EXERCISE:
Begin at the line that contains "What do you" and continue through the end of the rows. Rewrite those lines, substituting "screen capture" for each "screenshot" and changing nothing else, and leave the pictures out of the answer.

━━━ MATERIAL FOR THIS EXERCISE

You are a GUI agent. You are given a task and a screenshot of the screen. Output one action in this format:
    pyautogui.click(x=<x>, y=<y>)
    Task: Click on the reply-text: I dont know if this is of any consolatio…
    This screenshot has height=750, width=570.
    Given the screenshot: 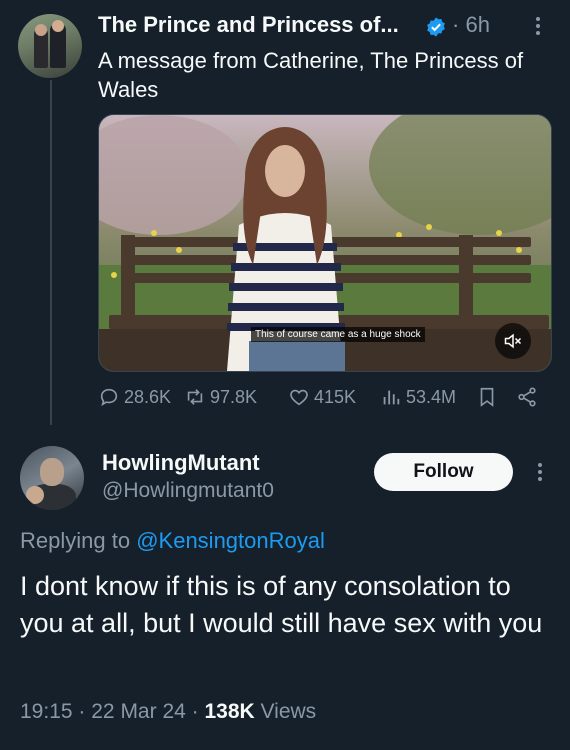 What is the action you would take?
    pyautogui.click(x=282, y=604)
    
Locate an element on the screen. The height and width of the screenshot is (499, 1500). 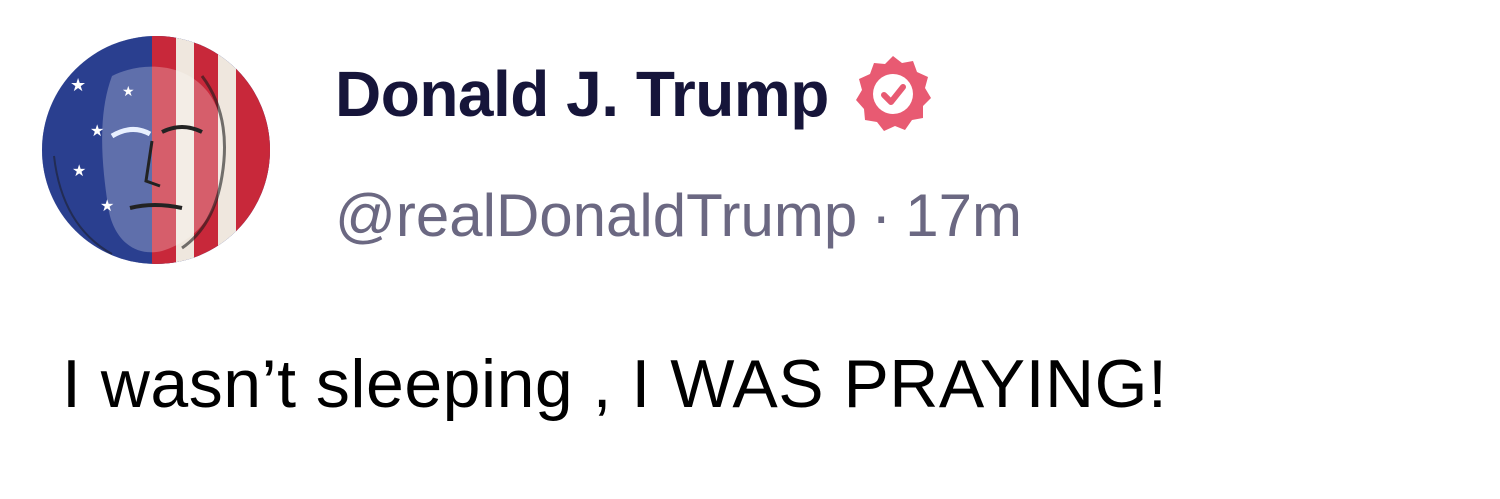
author-avatar: ★ ★ ★ ★ ★ is located at coordinates (156, 150).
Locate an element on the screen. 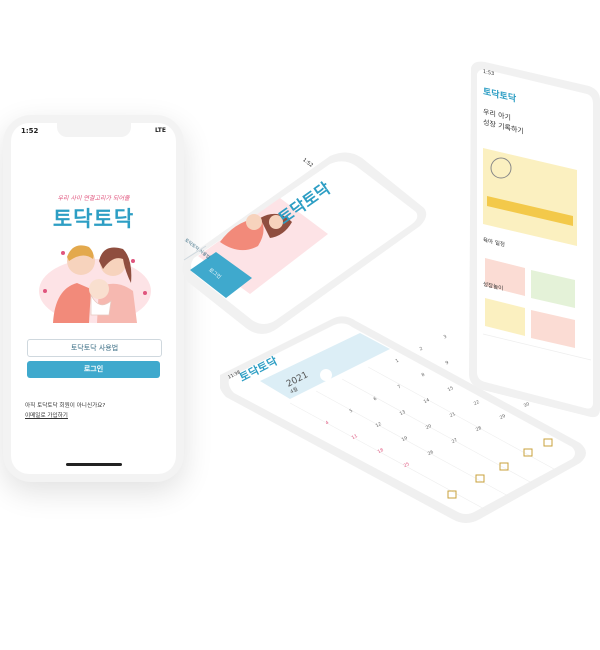 The image size is (600, 650). signup-prompt: 아직 토닥토닥 회원이 아니신가요? is located at coordinates (66, 406).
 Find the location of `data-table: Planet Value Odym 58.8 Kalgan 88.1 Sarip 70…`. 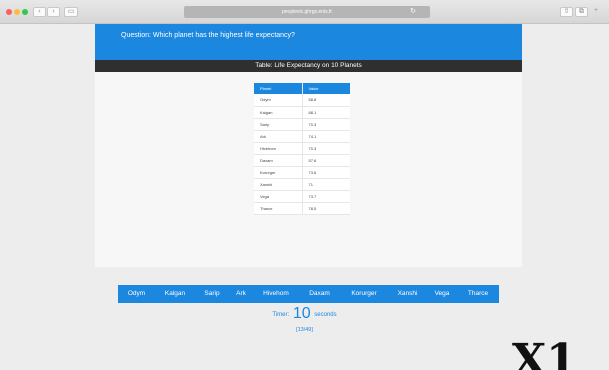

data-table: Planet Value Odym 58.8 Kalgan 88.1 Sarip 70… is located at coordinates (302, 149).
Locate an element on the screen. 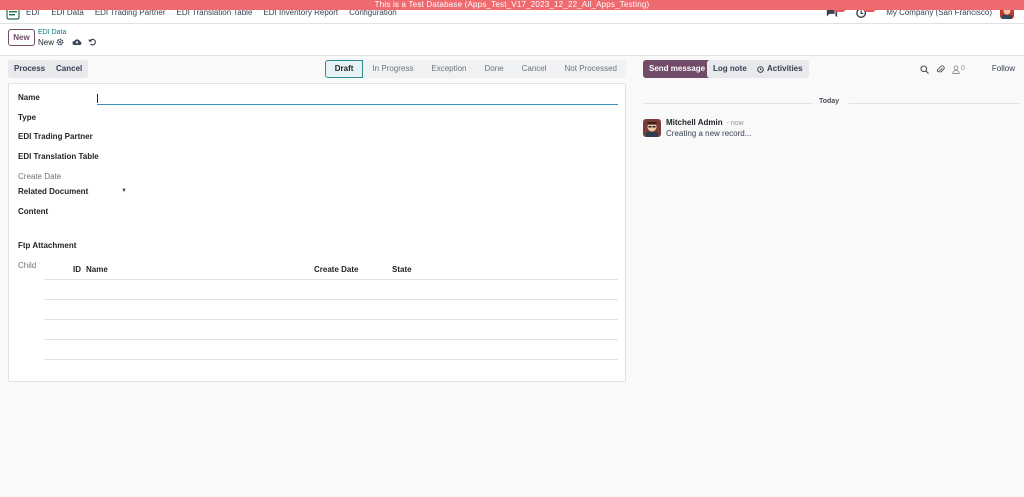 This screenshot has height=497, width=1024. activities-button: Activities is located at coordinates (780, 69).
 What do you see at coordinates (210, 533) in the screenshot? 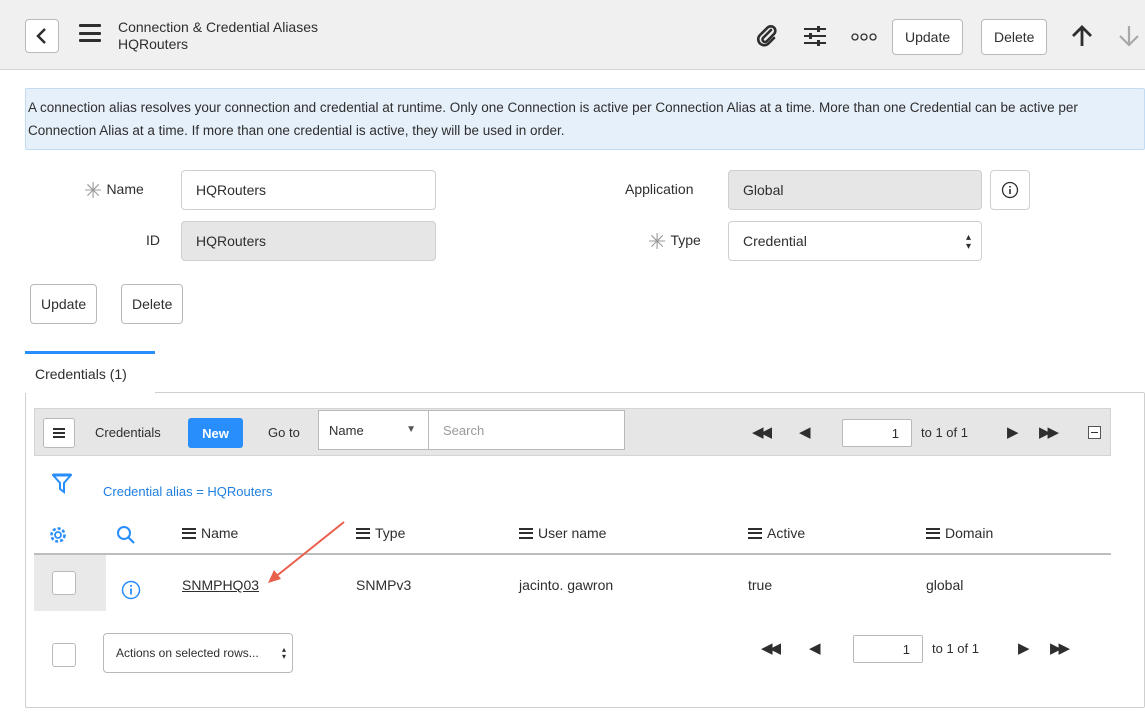
I see `column-header-name: Name` at bounding box center [210, 533].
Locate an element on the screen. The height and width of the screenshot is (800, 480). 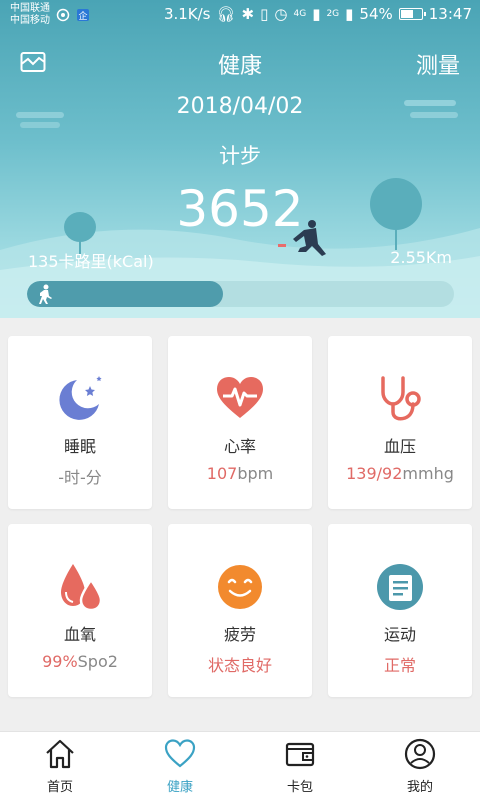
tab-health-label: 健康 is located at coordinates (180, 788).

━━━━━━

OUTPUT FOR THIS EXERCISE:
 What do you see at coordinates (210, 533) in the screen capture? 
I see `column-header-name: Name` at bounding box center [210, 533].
Locate an element on the screen. The height and width of the screen capture is (800, 480). 
tab-health-label: 健康 is located at coordinates (180, 788).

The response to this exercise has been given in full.